1.. SPDX-License-Identifier: GPL-2.0
2
3.. _deprecated:
4
5=====================================================================
6Deprecated Interfaces, Language Features, Attributes, and Conventions
7=====================================================================
8
9In a perfect world, it would be possible to convert all instances of
10some deprecated API into the new API and entirely remove the old API in
11a single development cycle. However, due to the size of the kernel, the
12maintainership hierarchy, and timing, it's not always feasible to do these
13kinds of conversions at once. This means that new instances may sneak into
14the kernel while old ones are being removed, only making the amount of
15work to remove the API grow. In order to educate developers about what
16has been deprecated and why, this list has been created as a place to
17point when uses of deprecated things are proposed for inclusion in the
18kernel.
19
20__deprecated
21------------
22While this attribute does visually mark an interface as deprecated,
23it `does not produce warnings during builds any more
24<https://git.kernel.org/linus/771c035372a036f83353eef46dbb829780330234>`_
25because one of the standing goals of the kernel is to build without
26warnings and no one was actually doing anything to remove these deprecated
27interfaces. While using `__deprecated` is nice to note an old API in
28a header file, it isn't the full solution. Such interfaces must either
29be fully removed from the kernel, or added to this file to discourage
30others from using them in the future.
31
32BUG() and BUG_ON()
33------------------
34Use WARN() and WARN_ON() instead, and handle the "impossible"
35error condition as gracefully as possible. While the BUG()-family
36of APIs were originally designed to act as an "impossible situation"
37assert and to kill a kernel thread "safely", they turn out to just be
38too risky. (e.g. "In what order do locks need to be released? Have
39various states been restored?") Very commonly, using BUG() will
40destabilize a system or entirely break it, which makes it impossible
41to debug or even get viable crash reports. Linus has `very strong
42<https://lore.kernel.org/lkml/CA+55aFy6jNLsywVYdGp83AMrXBo_P-pkjkphPGrO=82SPKCpLQ@mail.gmail.com/>`_
43feelings `about this
44<https://lore.kernel.org/lkml/CAHk-=whDHsbK3HTOpTF=ue_o04onRwTEaK_ZoJp_fjbqq4+=Jw@mail.gmail.com/>`_.
45
46Note that the WARN()-family should only be used for "expected to
47be unreachable" situations. If you want to warn about "reachable
48but undesirable" situations, please use the pr_warn()-family of
49functions.
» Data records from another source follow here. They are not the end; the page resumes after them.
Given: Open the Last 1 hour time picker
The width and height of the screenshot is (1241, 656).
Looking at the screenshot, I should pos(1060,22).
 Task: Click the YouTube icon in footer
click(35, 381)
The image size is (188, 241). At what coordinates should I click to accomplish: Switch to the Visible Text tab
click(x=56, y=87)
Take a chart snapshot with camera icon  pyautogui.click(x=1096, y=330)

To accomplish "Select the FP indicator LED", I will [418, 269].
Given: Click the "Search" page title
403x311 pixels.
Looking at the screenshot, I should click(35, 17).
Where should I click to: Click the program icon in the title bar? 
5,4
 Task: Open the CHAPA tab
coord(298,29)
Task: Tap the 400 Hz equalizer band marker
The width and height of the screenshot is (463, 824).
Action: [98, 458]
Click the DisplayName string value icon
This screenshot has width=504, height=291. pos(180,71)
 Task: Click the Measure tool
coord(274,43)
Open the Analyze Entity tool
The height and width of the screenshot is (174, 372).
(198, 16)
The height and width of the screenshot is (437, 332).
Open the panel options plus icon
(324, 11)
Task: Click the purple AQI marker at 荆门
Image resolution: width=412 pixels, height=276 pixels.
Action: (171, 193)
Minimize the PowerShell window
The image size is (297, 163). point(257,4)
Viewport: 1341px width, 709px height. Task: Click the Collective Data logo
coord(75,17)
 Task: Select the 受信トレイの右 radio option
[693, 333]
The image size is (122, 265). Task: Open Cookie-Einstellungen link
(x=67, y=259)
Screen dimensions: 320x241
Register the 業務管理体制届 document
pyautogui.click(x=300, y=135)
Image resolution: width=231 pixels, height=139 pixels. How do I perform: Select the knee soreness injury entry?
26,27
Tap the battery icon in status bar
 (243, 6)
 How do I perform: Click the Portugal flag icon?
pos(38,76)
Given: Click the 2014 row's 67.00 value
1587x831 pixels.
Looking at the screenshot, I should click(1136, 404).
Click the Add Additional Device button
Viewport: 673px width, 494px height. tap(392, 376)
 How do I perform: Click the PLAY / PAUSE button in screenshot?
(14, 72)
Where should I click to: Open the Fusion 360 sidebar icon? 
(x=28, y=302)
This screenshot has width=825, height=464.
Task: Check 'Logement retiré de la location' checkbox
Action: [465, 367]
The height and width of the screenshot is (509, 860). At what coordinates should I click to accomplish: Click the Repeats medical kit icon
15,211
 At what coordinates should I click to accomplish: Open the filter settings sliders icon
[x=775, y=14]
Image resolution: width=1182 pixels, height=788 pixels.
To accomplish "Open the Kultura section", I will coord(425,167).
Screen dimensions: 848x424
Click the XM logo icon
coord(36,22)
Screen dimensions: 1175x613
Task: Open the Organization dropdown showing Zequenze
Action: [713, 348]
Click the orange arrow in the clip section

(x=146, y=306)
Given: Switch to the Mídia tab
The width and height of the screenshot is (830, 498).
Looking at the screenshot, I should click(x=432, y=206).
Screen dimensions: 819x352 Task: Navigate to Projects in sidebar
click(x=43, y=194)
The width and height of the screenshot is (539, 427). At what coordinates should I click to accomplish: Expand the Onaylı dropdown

System owners may have set the *panic_on_warn* sysctl,
50to make sure their systems do not continue running in the face of
51"unreachable" conditions. (For example, see commits like `this one
52<https://git.kernel.org/linus/d4689846881d160a4d12a514e991a740bcb5d65a>`_.)
53
54open-coded arithmetic in allocator arguments
55--------------------------------------------
56Dynamic size calculations (especially multiplication) should not be
57performed in memory allocator (or similar) function arguments due to the
58risk of them overflowing. This could lead to values wrapping around and a
59smaller allocation being made than the caller was expecting. Using those
60allocations could lead to linear overflows of heap memory and other
61misbehaviors. (One exception to this is literal values where the compiler
62can warn if they might overflow. Though using literals for arguments as
63suggested below is also harmless.)
64
65For example, do not use ``count * size`` as an argument, as in::
66
67	foo = kmalloc(count * size, GFP_KERNEL);
68
69Instead, the 2-factor form of the allocator should be used::
70
71	foo = kmalloc_array(count, size, GFP_KERNEL);
72
73If no 2-factor form is available, the saturate-on-overflow helpers should
74be used::
75
76	bar = vmalloc(array_size(count, size));
77
78Another common case to avoid is calculating the size of a structure with
79a trailing array of others structures, as in::
80
81	header = kzalloc(sizeof(*header) + count * sizeof(*header->item),
82			 GFP_KERNEL);
83
84Instead, use the helper::
85
86	header = kzalloc(struct_size(header, item, count), GFP_KERNEL);
87
88.. note:: If you are using struct_size() on a structure containing a zero-length
89        or a one-element array as a trailing array member, please refactor such
90        array usage and switch to a `flexible array member
91        <#zero-length-and-one-element-arrays>`_ instead.
92
93See array_size(), array3_size(), and struct_size(),
94for more details as well as the related check_add_overflow() and
95check_mul_overflow() family of functions.
96
97simple_strtol(), simple_strtoll(), simple_strtoul(), simple_strtoull()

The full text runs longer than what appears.